Pixel coordinate grounding data:
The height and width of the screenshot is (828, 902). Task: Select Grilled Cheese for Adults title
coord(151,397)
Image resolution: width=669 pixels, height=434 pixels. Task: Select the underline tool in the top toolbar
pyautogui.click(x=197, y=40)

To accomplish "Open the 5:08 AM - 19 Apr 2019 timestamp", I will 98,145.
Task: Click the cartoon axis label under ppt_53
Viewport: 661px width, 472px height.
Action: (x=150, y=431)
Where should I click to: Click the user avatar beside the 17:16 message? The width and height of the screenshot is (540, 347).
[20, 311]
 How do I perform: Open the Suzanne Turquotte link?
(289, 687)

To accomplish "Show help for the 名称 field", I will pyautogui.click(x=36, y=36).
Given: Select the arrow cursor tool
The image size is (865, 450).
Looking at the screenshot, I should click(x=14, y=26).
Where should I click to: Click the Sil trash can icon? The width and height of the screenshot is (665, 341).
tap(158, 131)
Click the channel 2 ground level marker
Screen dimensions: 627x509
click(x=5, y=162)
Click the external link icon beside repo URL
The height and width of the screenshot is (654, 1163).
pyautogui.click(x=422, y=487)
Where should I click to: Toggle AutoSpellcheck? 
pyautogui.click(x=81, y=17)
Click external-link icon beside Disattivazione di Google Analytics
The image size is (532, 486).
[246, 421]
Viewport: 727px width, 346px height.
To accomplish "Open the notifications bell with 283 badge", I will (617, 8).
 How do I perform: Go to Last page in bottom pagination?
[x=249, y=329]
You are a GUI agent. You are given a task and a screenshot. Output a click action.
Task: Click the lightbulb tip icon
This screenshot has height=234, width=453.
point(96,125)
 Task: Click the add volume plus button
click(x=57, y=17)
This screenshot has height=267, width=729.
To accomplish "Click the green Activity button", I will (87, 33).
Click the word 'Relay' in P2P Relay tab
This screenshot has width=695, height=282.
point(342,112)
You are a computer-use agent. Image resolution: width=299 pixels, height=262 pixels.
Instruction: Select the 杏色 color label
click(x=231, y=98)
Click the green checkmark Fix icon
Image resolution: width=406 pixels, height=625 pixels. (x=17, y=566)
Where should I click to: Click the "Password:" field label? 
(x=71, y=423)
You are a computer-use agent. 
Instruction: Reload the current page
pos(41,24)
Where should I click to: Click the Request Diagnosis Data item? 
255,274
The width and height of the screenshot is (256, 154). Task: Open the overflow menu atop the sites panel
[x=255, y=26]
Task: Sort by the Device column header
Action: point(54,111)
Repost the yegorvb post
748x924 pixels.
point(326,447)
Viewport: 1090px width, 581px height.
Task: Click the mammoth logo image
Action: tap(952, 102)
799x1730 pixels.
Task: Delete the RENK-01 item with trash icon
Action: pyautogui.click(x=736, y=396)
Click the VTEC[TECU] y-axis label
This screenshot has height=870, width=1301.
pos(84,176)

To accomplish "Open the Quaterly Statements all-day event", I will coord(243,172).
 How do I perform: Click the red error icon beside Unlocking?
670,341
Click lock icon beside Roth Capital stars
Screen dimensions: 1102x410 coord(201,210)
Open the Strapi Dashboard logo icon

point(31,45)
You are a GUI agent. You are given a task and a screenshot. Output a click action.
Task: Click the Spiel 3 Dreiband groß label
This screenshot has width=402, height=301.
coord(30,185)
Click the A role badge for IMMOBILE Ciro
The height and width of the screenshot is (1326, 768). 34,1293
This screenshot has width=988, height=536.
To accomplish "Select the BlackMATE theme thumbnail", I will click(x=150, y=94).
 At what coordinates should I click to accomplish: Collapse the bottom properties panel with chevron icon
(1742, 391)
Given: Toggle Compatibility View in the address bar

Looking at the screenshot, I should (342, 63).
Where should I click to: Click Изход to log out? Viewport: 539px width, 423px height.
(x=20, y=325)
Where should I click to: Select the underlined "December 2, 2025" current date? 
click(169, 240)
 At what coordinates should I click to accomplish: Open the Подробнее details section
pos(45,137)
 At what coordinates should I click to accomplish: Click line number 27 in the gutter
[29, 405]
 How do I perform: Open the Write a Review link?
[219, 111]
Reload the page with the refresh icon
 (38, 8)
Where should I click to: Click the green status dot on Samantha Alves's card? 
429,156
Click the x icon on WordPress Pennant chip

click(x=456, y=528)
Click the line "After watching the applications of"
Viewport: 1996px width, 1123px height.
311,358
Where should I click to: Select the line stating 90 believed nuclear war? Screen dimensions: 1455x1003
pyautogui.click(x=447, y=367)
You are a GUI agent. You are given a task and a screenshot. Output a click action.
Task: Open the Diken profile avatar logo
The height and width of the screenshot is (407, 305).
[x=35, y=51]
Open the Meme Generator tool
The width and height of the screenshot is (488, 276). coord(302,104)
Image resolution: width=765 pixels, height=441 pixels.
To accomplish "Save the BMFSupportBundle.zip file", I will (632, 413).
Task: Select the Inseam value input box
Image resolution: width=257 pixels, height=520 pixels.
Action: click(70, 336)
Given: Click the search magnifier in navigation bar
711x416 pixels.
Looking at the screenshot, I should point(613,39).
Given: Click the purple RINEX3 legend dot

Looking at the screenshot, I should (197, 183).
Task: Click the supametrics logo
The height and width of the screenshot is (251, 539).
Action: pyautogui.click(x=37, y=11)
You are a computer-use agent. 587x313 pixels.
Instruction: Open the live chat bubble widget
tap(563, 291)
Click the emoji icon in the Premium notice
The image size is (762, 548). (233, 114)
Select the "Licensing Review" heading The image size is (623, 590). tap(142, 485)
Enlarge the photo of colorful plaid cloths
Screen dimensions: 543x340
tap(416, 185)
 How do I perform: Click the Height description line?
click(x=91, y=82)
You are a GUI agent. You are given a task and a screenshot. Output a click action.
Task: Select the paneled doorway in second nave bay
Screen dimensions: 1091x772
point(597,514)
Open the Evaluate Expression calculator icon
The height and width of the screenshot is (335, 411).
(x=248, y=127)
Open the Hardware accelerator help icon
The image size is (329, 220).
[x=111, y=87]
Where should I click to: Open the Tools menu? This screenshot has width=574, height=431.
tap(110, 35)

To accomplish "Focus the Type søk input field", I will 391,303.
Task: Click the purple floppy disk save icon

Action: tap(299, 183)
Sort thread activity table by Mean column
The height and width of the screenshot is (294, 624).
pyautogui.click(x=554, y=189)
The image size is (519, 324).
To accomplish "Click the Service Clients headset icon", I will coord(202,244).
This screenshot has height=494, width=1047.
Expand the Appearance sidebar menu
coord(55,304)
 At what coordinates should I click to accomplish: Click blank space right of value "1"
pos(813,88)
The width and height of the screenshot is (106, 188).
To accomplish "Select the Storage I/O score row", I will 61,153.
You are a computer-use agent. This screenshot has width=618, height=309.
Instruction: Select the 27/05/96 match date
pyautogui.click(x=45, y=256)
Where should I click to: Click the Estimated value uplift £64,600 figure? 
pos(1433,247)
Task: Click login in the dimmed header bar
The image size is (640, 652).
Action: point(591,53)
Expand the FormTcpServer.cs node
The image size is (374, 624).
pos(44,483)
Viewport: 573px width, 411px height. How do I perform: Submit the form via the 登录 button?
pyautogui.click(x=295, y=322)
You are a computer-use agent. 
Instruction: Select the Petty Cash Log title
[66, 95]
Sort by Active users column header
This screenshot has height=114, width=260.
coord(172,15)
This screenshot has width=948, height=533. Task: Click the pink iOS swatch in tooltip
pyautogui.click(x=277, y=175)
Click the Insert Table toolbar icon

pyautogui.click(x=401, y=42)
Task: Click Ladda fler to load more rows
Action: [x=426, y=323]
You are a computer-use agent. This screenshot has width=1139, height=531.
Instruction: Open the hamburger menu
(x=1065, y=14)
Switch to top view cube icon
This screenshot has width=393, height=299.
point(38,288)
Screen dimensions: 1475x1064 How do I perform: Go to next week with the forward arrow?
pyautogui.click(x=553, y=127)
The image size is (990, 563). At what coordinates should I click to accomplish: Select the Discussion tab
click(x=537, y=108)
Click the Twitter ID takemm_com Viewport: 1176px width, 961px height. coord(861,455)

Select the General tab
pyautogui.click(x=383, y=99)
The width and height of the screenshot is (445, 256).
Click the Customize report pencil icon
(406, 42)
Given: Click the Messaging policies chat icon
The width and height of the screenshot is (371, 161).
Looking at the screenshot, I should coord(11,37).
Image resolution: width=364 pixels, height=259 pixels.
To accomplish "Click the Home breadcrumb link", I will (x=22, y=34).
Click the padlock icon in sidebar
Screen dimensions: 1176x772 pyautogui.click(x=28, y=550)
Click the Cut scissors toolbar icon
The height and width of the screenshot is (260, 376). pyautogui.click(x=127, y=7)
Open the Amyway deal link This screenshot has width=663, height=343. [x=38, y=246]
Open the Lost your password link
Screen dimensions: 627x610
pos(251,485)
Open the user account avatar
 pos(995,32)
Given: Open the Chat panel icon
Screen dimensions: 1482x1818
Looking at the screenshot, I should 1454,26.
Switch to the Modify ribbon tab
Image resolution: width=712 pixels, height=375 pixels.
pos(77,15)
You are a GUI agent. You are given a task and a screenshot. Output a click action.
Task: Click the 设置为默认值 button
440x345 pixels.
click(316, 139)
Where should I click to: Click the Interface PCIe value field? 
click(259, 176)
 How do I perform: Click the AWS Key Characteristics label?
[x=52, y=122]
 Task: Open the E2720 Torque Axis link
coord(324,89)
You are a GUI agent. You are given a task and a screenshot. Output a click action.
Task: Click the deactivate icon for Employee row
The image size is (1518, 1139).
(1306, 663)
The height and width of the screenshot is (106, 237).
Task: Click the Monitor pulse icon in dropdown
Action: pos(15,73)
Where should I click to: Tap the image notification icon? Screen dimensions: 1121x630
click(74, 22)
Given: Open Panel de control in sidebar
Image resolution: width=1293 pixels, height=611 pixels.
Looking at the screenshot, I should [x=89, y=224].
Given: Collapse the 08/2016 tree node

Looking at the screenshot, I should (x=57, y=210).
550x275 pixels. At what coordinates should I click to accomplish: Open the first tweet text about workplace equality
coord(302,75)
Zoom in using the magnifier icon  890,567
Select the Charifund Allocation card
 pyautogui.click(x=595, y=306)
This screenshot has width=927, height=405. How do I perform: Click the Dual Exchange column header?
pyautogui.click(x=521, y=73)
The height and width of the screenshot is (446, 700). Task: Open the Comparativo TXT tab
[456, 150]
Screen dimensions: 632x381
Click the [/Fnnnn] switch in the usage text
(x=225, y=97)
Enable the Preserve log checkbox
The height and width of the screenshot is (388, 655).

**ACTION ITEM**
Transcribe the records above from the line holding "Click the Insert Table toolbar icon" down to the line holding "Switch to top view cube icon", inclusive, without adding anything.

**COMPLETED TASK**
Click the Insert Table toolbar icon

pyautogui.click(x=401, y=42)
Task: Click Ladda fler to load more rows
Action: [x=426, y=323]
You are a computer-use agent. This screenshot has width=1139, height=531.
Instruction: Open the hamburger menu
(x=1065, y=14)
Switch to top view cube icon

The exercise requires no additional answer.